Alfred Buchalski, stud. phil., Gießen,
geb. 24. Oktober 1891 in Bromberg,
gef. 10. November 1914 bei Kortekeer.
Vor Dixmuiden, 28. Oktober 1914.
Mit welcher Freude, welcher Lust bin ich hinausgezogen in den Kampf, der mir als die schönste Gelegenheit erschien, Lebensdrang und Lebenslust sich austoben zu lassen. Mit welcher Enttäuschung sitze ich hier, das Grauen im Herzen. Und als krasser Gegensatz dazu: mit welchem Behagen sauge ich mit dieser köstlichen Luft das hundertmal verlorene Leben ein! Wie soll ich Dir alles das, was ich die letzten Tage erlebte, so recht erzählen. Ich möchte Dir in einem dieses ganze große Erlebnis: die Schlacht, berichten, und doch sind es wieder nur Einzelheiten, die sich jetzt in den Vordergrund drängen. - Es war furchtbar! Nicht das vergossene Blut, nicht auch der Umstand, daß es vergeblich vergossen war, auch nicht, daß in dunkler Nacht die eigenen Kameraden auf uns schossen, - nein, die ganze Kampfesweise ist es, die abstößt. Kämpfen wollen und sich nicht wehren können!
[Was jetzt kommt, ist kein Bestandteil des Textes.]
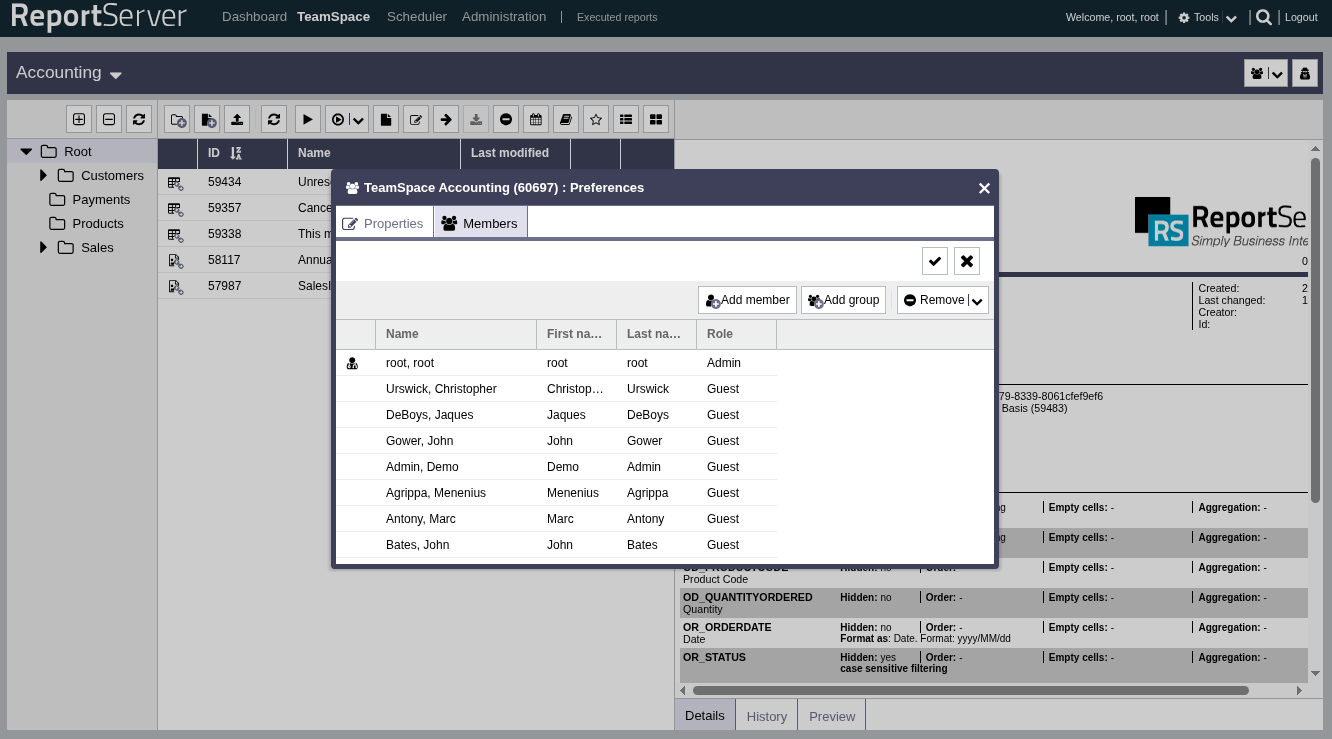Viewport: 1332px width, 739px height.
Task: Select the Urswick, Christopher member row
Action: (441, 389)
Der Angriff, der mich so schön dünkte, was ist er anders als der Drang: hin zur nächsten Deckung da vorn gegen diesen Hagel tückischer Geschosse. Und der Feind, der sie entsendet, nicht zu sehen! Freilich, noch habe ich Hoffnung, daß man auch an diese Kampfesweise sich gewöhnen werde, und daß sich der Drang: Vorwärts, ran an den Feind! - wird betätigen lassen. Erst etwas leisten, dann schmerzt auch die Kugel gewiß nicht so sehr.
Paul Krebs, stud. arch., Danzig,
geb. 9. Oktober 1894 in Dißdorf,
gef. 21. November 1914 vor Lodz.
Oels, Ende Oktober 1914.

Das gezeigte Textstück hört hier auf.